Inhoud
Tyromyces sneeuwwit is een eenjarige saprofytische paddenstoel, die behoort tot de Polyporovye-familie. Het groeit afzonderlijk of in meerdere exemplaren, die uiteindelijk samen groeien. In officiële bronnen is het te vinden als Tyromyces chioneus. Andere namen:
- Boletus candidus;
- Polyporus albellus;
- Ungularia chionea.
Hoe ziet Tyromyces sneeuwwit eruit?
Tyromyces sneeuwwit onderscheidt zich door een ongebruikelijke structuur van het vruchtlichaam, omdat het alleen bestaat uit een convexe sessiele kap met een driehoekige doorsnede. Het formaat bereikt een breedte van 12 cm en een dikte van niet meer dan 8 cm De rand is scherp, licht golvend.
Bij jonge exemplaren is het oppervlak fluwelig, maar naarmate de schimmel rijpt, wordt hij volledig naakt en bij overrijpe Tyromyceses kun je een gerimpelde huid zien. Het vruchtlichaam in de beginfase van de groei heeft een witachtige tint, later wordt het geel en krijgt het een bruine tint. Bovendien verschijnen na verloop van tijd duidelijke zwarte stippen op het oppervlak.
Op de snee is het vruchtvlees wit, vlezig waterig. Als het droog is, wordt het dicht vezelig, met weinig fysieke impact begint het af te brokkelen. Bovendien heeft droge sneeuwwitte tyromyceus een onaangename zoetzure geur, die in verse vorm afwezig is.
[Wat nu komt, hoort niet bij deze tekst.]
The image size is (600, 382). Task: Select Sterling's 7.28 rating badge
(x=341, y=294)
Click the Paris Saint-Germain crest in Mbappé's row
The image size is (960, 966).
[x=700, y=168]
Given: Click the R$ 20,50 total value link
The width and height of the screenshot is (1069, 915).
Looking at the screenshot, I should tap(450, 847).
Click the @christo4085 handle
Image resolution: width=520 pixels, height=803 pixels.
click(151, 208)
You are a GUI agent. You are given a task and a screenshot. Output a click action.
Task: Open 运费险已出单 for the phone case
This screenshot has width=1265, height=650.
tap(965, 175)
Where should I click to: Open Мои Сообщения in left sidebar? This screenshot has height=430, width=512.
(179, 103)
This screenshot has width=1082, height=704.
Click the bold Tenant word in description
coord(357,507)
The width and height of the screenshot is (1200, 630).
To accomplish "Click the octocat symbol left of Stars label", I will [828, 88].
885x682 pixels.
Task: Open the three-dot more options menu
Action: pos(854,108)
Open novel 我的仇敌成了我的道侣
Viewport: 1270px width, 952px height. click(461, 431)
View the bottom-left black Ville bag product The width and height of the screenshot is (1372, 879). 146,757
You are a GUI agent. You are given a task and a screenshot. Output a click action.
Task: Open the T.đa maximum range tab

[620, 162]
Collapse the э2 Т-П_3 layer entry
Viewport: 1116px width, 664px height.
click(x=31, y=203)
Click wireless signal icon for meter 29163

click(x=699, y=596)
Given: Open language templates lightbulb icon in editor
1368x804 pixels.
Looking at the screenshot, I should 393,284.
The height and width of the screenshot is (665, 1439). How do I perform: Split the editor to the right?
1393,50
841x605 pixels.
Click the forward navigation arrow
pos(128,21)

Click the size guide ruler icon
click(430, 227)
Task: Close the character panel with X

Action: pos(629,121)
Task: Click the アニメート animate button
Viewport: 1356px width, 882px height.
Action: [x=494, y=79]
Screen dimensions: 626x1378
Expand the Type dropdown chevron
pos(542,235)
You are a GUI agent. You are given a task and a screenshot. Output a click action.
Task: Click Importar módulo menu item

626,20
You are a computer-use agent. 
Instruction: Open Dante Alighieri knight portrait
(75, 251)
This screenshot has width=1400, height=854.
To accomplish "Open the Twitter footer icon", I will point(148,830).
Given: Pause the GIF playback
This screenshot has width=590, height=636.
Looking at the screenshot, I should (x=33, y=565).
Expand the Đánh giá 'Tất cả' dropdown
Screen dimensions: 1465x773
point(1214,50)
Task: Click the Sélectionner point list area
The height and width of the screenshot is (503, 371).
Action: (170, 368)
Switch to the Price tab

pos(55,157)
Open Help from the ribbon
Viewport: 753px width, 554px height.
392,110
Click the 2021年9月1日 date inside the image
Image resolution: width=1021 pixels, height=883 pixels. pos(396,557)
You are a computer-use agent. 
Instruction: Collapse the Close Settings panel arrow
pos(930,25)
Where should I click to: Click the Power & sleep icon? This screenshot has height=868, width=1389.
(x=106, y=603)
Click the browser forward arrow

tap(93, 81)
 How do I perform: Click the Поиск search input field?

De hymenofoor van de sneeuwwitte tyromyceus is buisvormig. De poriën zijn dunwandig, ze kunnen afgerond of hoekig langwerpig zijn. Aanvankelijk is hun kleur sneeuwwit, maar als ze rijp zijn worden ze geelachtig beige. De sporen zijn glad, cilindrisch. Hun afmeting is 4-5 x 1,5-2 micron.
Waar en hoe het groeit
De vruchtperiode van sneeuwwitte tyromyceus begint aan het einde van de zomer en duurt tot laat in de herfst. Deze schimmel is te vinden op dood hout van loofbomen, voornamelijk op droog hout. Meestal wordt het gevonden op berkenstammen, minder vaak op dennen en sparren.
Tyromyces sneeuwwit is wijdverspreid in de boreale zone van Europa, Azië en ook Noord-Amerika. In Rusland wordt het gevonden van het westen van het Europese deel tot het Verre Oosten.
Is de paddenstoel eetbaar of niet
Witte Tyromyces wordt als oneetbaar beschouwd. Het is ten strengste verboden om het te eten, zowel vers als verwerkt.
Dubbelspel en hun verschillen
Door zijn uiterlijke kenmerken kunnen sneeuwwitte tyromyces worden verward met andere paddenstoelen. Om tweelingen te kunnen onderscheiden, moet u daarom hun karakteristieke kenmerken kennen.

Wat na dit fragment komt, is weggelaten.